## EXERCISE GOAL
Reproduce all of the listing below without alteration.

----- GIVEN RECORDS

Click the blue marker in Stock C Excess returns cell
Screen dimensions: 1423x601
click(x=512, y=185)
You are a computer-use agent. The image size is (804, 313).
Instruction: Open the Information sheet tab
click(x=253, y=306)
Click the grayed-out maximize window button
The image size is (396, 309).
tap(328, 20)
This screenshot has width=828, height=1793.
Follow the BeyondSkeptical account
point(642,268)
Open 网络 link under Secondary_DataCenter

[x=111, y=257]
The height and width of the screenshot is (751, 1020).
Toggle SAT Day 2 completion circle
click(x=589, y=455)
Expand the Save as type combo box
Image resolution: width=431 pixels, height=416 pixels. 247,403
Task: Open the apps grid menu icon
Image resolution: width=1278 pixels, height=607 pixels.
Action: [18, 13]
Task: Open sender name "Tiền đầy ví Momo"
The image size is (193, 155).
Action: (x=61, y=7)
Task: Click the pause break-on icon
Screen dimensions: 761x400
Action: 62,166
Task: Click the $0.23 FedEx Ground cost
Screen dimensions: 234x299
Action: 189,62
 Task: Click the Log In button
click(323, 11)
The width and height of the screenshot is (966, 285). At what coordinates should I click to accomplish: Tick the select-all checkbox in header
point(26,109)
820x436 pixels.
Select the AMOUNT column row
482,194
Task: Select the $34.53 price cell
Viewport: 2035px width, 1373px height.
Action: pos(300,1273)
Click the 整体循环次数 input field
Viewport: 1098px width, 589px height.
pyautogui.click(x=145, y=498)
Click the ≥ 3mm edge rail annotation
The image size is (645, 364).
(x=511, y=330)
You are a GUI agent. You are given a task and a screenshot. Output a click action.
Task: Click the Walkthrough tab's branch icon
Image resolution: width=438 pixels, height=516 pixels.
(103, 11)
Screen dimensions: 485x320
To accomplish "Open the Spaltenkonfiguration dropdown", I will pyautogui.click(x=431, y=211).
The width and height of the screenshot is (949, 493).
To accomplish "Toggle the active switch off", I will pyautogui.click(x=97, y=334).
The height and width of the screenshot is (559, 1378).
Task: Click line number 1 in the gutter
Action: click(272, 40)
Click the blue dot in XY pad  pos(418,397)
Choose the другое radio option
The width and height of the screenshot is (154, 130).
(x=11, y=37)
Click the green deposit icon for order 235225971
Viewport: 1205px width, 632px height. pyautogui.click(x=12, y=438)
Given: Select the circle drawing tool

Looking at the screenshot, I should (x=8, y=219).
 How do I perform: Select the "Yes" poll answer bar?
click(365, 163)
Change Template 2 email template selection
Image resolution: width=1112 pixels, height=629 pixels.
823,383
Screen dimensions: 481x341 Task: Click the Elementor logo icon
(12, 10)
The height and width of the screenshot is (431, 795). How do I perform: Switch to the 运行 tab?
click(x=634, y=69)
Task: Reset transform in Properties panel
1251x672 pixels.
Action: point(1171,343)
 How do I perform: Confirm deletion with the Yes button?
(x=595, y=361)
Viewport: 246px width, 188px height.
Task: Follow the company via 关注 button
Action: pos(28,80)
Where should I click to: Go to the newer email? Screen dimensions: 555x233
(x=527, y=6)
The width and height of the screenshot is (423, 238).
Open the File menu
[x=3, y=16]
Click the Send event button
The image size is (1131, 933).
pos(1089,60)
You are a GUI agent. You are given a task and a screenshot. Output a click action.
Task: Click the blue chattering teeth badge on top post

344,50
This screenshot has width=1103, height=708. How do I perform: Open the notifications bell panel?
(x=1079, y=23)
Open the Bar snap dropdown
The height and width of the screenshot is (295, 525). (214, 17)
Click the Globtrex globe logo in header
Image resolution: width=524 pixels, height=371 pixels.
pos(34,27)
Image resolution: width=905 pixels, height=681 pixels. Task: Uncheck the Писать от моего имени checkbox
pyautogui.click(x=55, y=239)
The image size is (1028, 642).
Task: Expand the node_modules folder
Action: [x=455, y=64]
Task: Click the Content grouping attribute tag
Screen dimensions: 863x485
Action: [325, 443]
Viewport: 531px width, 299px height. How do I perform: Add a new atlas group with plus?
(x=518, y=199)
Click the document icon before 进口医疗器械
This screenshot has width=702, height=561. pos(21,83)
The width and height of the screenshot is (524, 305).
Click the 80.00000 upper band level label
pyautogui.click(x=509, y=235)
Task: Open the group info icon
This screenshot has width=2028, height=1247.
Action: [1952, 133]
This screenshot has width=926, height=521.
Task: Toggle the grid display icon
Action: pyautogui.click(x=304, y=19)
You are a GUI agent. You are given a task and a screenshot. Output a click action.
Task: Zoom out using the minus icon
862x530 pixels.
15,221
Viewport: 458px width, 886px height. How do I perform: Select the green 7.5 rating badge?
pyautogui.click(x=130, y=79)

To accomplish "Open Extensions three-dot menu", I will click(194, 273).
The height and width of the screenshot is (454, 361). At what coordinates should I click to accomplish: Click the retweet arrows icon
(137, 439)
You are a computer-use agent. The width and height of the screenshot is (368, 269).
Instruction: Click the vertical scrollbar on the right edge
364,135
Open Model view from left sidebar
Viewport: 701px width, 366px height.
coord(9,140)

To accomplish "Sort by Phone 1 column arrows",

----------

## YOUR RESPONSE
Click the blue marker in Stock C Excess returns cell
Screen dimensions: 1423x601
click(x=512, y=185)
You are a computer-use agent. The image size is (804, 313).
Instruction: Open the Information sheet tab
click(x=253, y=306)
Click the grayed-out maximize window button
The image size is (396, 309).
tap(328, 20)
This screenshot has width=828, height=1793.
Follow the BeyondSkeptical account
point(642,268)
Open 网络 link under Secondary_DataCenter

[x=111, y=257]
The height and width of the screenshot is (751, 1020).
Toggle SAT Day 2 completion circle
click(x=589, y=455)
Expand the Save as type combo box
Image resolution: width=431 pixels, height=416 pixels. 247,403
Task: Open the apps grid menu icon
Image resolution: width=1278 pixels, height=607 pixels.
Action: [18, 13]
Task: Open sender name "Tiền đầy ví Momo"
The image size is (193, 155).
Action: (x=61, y=7)
Task: Click the pause break-on icon
Screen dimensions: 761x400
Action: 62,166
Task: Click the $0.23 FedEx Ground cost
Screen dimensions: 234x299
Action: 189,62
 Task: Click the Log In button
click(323, 11)
The width and height of the screenshot is (966, 285). At what coordinates should I click to accomplish: Tick the select-all checkbox in header
point(26,109)
820x436 pixels.
Select the AMOUNT column row
482,194
Task: Select the $34.53 price cell
Viewport: 2035px width, 1373px height.
Action: pos(300,1273)
Click the 整体循环次数 input field
Viewport: 1098px width, 589px height.
pyautogui.click(x=145, y=498)
Click the ≥ 3mm edge rail annotation
The image size is (645, 364).
(x=511, y=330)
You are a GUI agent. You are given a task and a screenshot. Output a click action.
Task: Click the Walkthrough tab's branch icon
Image resolution: width=438 pixels, height=516 pixels.
(103, 11)
Screen dimensions: 485x320
To accomplish "Open the Spaltenkonfiguration dropdown", I will pyautogui.click(x=431, y=211).
The width and height of the screenshot is (949, 493).
To accomplish "Toggle the active switch off", I will pyautogui.click(x=97, y=334).
The height and width of the screenshot is (559, 1378).
Task: Click line number 1 in the gutter
Action: click(272, 40)
Click the blue dot in XY pad  pos(418,397)
Choose the другое radio option
The width and height of the screenshot is (154, 130).
(x=11, y=37)
Click the green deposit icon for order 235225971
Viewport: 1205px width, 632px height. pyautogui.click(x=12, y=438)
Given: Select the circle drawing tool

Looking at the screenshot, I should (x=8, y=219).
 How do I perform: Select the "Yes" poll answer bar?
click(365, 163)
Change Template 2 email template selection
Image resolution: width=1112 pixels, height=629 pixels.
823,383
Screen dimensions: 481x341 Task: Click the Elementor logo icon
(12, 10)
The height and width of the screenshot is (431, 795). How do I perform: Switch to the 运行 tab?
click(x=634, y=69)
Task: Reset transform in Properties panel
1251x672 pixels.
Action: point(1171,343)
 How do I perform: Confirm deletion with the Yes button?
(x=595, y=361)
Viewport: 246px width, 188px height.
Task: Follow the company via 关注 button
Action: pos(28,80)
Where should I click to: Go to the newer email? Screen dimensions: 555x233
(x=527, y=6)
The width and height of the screenshot is (423, 238).
Open the File menu
[x=3, y=16]
Click the Send event button
The image size is (1131, 933).
pos(1089,60)
You are a GUI agent. You are given a task and a screenshot. Output a click action.
Task: Click the blue chattering teeth badge on top post

344,50
This screenshot has width=1103, height=708. How do I perform: Open the notifications bell panel?
(x=1079, y=23)
Open the Bar snap dropdown
The height and width of the screenshot is (295, 525). (214, 17)
Click the Globtrex globe logo in header
Image resolution: width=524 pixels, height=371 pixels.
pos(34,27)
Image resolution: width=905 pixels, height=681 pixels. Task: Uncheck the Писать от моего имени checkbox
pyautogui.click(x=55, y=239)
The image size is (1028, 642).
Task: Expand the node_modules folder
Action: [x=455, y=64]
Task: Click the Content grouping attribute tag
Screen dimensions: 863x485
Action: [325, 443]
Viewport: 531px width, 299px height. How do I perform: Add a new atlas group with plus?
(x=518, y=199)
Click the document icon before 进口医疗器械
This screenshot has width=702, height=561. pos(21,83)
The width and height of the screenshot is (524, 305).
Click the 80.00000 upper band level label
pyautogui.click(x=509, y=235)
Task: Open the group info icon
This screenshot has width=2028, height=1247.
Action: [1952, 133]
This screenshot has width=926, height=521.
Task: Toggle the grid display icon
Action: pyautogui.click(x=304, y=19)
You are a GUI agent. You are given a task and a screenshot. Output a click action.
Task: Zoom out using the minus icon
862x530 pixels.
15,221
Viewport: 458px width, 886px height. How do I perform: Select the green 7.5 rating badge?
pyautogui.click(x=130, y=79)

To accomplish "Open Extensions three-dot menu", I will click(194, 273).
The height and width of the screenshot is (454, 361). At what coordinates should I click to accomplish: Click the retweet arrows icon
(137, 439)
You are a computer-use agent. The width and height of the screenshot is (368, 269).
Instruction: Click the vertical scrollbar on the right edge
364,135
Open Model view from left sidebar
Viewport: 701px width, 366px height.
coord(9,140)

To accomplish "Sort by Phone 1 column arrows",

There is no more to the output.